Compass Box The Lost Blend Vatted Malt

Compass Box’s The Lost Blend
(Credit: Compass Box)

As independent bottlers are dependent on others for their stock, they sometimes find they must discontinue certain expressions because the whiskeys involved in making them become unavailable. The crafty folks at Compass Box have been forced into this position several times, and one such instance was the company’s very first vatted malt, Eleuthera. In production from 2001 to 2004 and reportedly still available as recently as 2012, this popular stuff was a mix of middle aged malt whiskies from Brora and Port Askaig.

That decision to discontinue rather than recreate is one of the things that separates Compass Box from a lot of other bottlers, who would keep the brand name and try to concoct a new blend that duplicated the old one. When John Glaser and Co. come around to that idea, they give it an all new name, hence The Lost Blend.
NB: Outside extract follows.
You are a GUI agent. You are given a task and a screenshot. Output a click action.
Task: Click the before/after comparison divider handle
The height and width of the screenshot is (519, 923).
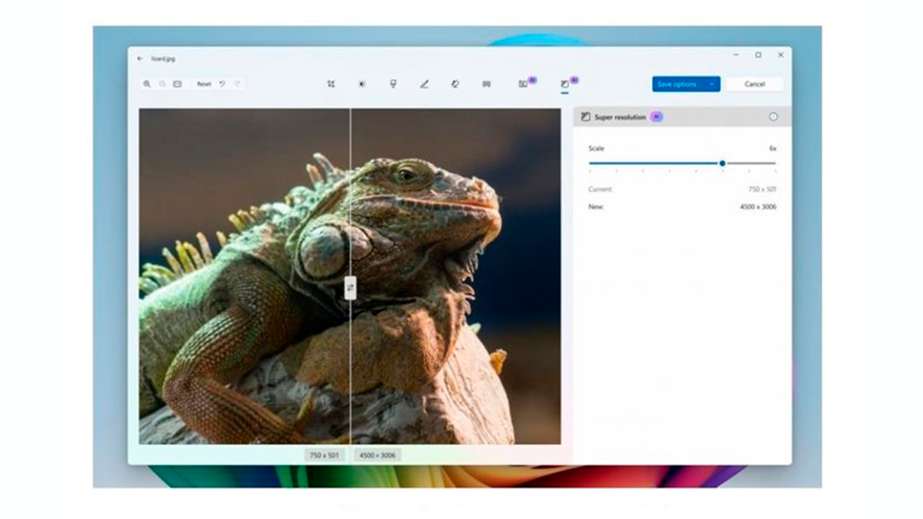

The Lost Blend is named for an O. Henry short story, and a marriage of “two fruity Highland single malts and a peaty Islay single malt.” The stock produced a run of over 12,000 bottles, making it a pretty big limited edition. Even so, it is still just the single run, and like Eleuthera, when it is gone it will be well and truly gone.

The Scotch
As usual with Compass Box whisky, The Lost Blend wasn’t chill filtered and was bottled at 46% abv. In the glass, the Scotch has a clear, canary yellow coloring, giving it a bright, eye-catching appearance compared to some paler whiskies.

The scent is resiny and spicy, and just a bit fruity. The peaty Islay comes across out of proportion to how much was actually used through the current of creosote running through the nose, but predominately the character is one of cinnamon, anise and ginger on top of peach. Imagine a pot of stewed, heavily spiced peaches simmering atop a wood-burning stove and you’ll have it.

The flavor follows down that line. The whisky has a moderate fruity sweetness to it, but the main aspects are its toasty wood, sharp spices, and its dash of ash. It’s a combination that makes The Lost Blend a well-balanced sipper.

The finish is a surprisingly light one, leaving a tingling coat on the tongue. It is so light on the warmth, in fact, that the major facet is the smoky aftertaste.

The Price
The Lost Blend is listed at a hefty £79 ($122).